The AMA, still crazy after all these years

AMA

There’s nothing worse than doctors who refuse to learn from their own mistakes.

The latest pronouncement from the American Medical Association opposing publicly funded healthcare (single payer) is foolish on its face, but it unforgivable when turns out that it is merely a recapitulation of a thoroughly discredited policy of the past. The fact that it is not in line with the views of the vast majority of American physicians makes it worse, and goes a long way toward explaining the increasing irrelevance of the organization.

The support for reform of the healthcare system has never been greater. The AMA, in a move supremely out of step with the majority of Americans, not to mention the majority of American physicians, has declared their opposition. According to The New York Times:

…[I]n comments submitted to the Senate Finance Committee, the American Medical Association said: “The A.M.A. does not believe that creating a public health insurance option for non-disabled individuals under age 65 is the best way to expand health insurance coverage and lower costs.

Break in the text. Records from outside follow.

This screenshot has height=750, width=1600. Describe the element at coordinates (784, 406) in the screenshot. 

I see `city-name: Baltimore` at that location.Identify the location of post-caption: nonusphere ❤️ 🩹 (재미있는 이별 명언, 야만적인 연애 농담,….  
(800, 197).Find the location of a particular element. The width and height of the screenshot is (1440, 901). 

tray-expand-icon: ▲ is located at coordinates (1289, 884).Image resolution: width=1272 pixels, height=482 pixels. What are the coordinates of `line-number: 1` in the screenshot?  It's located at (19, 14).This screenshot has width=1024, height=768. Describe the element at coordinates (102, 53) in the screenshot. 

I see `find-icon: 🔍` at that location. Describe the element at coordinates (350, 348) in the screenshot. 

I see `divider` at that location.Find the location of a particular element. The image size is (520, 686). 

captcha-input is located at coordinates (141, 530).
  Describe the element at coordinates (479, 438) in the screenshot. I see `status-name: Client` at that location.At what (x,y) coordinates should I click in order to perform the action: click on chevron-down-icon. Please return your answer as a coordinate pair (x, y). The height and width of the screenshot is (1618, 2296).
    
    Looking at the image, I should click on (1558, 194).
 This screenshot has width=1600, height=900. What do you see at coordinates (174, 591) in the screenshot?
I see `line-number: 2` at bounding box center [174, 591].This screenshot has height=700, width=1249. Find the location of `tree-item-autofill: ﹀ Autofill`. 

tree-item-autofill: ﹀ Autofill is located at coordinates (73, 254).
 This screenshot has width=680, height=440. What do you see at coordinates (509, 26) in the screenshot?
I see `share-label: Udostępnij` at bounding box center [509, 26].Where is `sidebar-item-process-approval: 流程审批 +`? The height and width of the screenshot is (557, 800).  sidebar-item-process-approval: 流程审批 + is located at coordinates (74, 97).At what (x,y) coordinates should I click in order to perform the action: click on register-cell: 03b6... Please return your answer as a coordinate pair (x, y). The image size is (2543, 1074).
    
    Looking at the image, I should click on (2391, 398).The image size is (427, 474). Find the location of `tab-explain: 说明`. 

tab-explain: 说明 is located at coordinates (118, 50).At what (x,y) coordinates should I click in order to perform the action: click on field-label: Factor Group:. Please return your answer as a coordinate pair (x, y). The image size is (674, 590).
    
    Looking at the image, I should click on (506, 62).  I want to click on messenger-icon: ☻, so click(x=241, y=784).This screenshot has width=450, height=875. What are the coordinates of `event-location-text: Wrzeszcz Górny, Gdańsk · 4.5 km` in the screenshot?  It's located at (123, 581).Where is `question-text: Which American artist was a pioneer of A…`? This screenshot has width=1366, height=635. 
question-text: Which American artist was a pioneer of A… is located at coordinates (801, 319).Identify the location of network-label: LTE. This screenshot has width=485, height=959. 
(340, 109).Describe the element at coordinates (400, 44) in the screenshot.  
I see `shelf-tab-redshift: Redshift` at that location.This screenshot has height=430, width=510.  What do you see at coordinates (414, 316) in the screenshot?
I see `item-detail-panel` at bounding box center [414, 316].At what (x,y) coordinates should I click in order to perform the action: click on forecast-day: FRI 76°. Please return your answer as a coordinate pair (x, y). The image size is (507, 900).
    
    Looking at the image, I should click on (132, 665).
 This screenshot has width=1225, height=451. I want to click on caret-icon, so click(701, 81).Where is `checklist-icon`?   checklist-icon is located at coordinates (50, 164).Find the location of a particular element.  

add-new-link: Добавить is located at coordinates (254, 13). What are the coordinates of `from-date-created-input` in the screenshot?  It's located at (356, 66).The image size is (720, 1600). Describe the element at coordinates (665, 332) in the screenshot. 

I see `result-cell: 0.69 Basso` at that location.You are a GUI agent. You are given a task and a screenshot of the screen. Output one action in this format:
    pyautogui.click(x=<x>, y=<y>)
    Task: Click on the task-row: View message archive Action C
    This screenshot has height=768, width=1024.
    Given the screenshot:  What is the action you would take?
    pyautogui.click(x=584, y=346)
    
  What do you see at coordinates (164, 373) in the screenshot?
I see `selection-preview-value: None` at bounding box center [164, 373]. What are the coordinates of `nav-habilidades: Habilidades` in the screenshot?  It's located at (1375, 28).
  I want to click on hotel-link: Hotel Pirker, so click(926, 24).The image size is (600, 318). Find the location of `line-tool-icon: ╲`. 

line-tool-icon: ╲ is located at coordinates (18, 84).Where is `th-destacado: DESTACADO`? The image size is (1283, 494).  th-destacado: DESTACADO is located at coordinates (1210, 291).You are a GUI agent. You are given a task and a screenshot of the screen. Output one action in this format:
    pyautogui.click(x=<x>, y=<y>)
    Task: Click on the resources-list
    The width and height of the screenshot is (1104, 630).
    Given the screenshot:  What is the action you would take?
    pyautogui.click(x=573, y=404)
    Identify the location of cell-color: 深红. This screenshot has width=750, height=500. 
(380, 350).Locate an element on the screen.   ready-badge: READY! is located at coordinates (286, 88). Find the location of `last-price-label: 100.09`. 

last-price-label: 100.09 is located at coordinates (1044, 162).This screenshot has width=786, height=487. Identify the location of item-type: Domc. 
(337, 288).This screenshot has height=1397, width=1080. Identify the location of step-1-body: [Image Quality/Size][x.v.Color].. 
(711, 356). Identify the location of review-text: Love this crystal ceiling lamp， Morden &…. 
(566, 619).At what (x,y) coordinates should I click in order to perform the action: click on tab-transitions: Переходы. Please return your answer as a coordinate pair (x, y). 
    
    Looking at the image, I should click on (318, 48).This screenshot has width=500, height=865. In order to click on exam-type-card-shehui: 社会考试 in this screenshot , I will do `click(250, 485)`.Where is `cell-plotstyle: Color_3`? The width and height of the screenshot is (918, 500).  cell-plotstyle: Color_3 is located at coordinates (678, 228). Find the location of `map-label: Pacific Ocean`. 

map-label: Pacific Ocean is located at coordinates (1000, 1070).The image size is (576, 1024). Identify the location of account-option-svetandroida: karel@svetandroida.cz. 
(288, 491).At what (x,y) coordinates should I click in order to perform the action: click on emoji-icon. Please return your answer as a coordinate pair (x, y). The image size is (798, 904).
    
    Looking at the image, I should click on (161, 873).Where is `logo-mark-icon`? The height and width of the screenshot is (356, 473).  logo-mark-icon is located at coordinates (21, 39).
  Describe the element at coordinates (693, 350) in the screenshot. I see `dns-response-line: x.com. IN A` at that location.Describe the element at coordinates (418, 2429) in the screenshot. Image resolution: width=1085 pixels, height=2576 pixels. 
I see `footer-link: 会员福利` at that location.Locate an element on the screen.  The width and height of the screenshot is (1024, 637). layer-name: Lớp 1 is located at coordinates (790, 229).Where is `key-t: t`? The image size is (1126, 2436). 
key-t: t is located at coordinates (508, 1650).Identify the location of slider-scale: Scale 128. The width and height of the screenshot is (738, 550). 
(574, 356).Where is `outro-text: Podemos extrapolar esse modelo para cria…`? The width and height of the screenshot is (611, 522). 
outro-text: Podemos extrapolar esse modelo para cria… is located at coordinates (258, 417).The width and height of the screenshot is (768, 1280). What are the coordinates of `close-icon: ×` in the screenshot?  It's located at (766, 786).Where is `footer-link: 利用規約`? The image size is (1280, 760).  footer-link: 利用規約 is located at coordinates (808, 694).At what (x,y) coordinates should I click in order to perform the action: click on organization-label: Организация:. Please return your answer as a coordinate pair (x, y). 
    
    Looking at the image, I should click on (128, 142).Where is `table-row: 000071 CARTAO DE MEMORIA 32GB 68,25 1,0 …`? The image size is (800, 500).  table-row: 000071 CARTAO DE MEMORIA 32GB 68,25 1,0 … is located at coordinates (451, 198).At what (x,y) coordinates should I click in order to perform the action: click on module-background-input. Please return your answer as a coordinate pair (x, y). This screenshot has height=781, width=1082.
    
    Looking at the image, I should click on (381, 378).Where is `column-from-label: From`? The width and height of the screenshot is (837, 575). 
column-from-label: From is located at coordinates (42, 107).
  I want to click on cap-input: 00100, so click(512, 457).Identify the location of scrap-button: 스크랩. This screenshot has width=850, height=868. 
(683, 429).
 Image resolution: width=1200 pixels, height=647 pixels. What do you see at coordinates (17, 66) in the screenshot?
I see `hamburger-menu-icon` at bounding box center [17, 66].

The introduction of a new public plan threatens to restrict patient choice by driving out private insurers, which currently provide coverage for nearly 70 percent of Americans.”

The wording is rather ironic. Forty years ago, the AMA declared its opposition to creating a public health insurance option people over age 65, complete with dire predictions of the destruction of American medicine. That public health insurance option is known as Medicare, and far from destroying American medicine, it ushered in a golden age for American physicians.

The current opposition to healthcare reform, like the opposition to Medicare, is consistent with the AMA’s sad and sordid history of vociferous opposition to any attempt at healthcare reform. Truman first proposed universal compulsory health insurance in 1948. As Robert Ball explains:

The AMA’s opposition approached hysteria. Members were assessed dues for the first time to create a $3.5 million war chest-very big money for the times-with which the association conducted an unparalleled campaign of vituperation against the advocates of national health insurance. The AMA also exerted strict discipline over the few of its members who took an “unethical” position favoring the government program.

But AMA is no longer the force in American medicine that it was in the past. In the 1960’s, at the height of opposition to Medicare, the AMA claimed at least 70 percent of American doctors as members. Today, the AMA represents only a third of American doctors, most of them elderly. Almost 90 percent of doctors over age of 70 are members, but fewer than 35 percent of those aged 30 to 49 belong to the AMA

Its decline in membership and influence can be traced to its political positions and financial arrangements. Indeed, the majority of American physicians favor a national healthcare plan:

Of more than 2,000 doctors surveyed, 59 percent said they support legislation to establish a national health insurance program, while 32 percent said they opposed it …

“Many claim to speak for physicians and represent their views. We asked doctors directly and found that, contrary to conventional wisdom, most doctors support national health insurance,” said Dr. Aaron Carroll of the Indiana University School of Medicine, who led the study…

The Indiana survey found that 83 percent of psychiatrists, 69 percent of emergency medicine specialists, 65 percent of pediatricians, 64 percent of internists, 60 percent of family physicians and 55 percent of general surgeons favor a national health insurance plan.

The AMA is opposed to healthcare reform? Who cares? They don’t represent American physicians and they don’t represent the American people. The represent the worst of American medicine, a dying breed that deserves to fade into ignominy.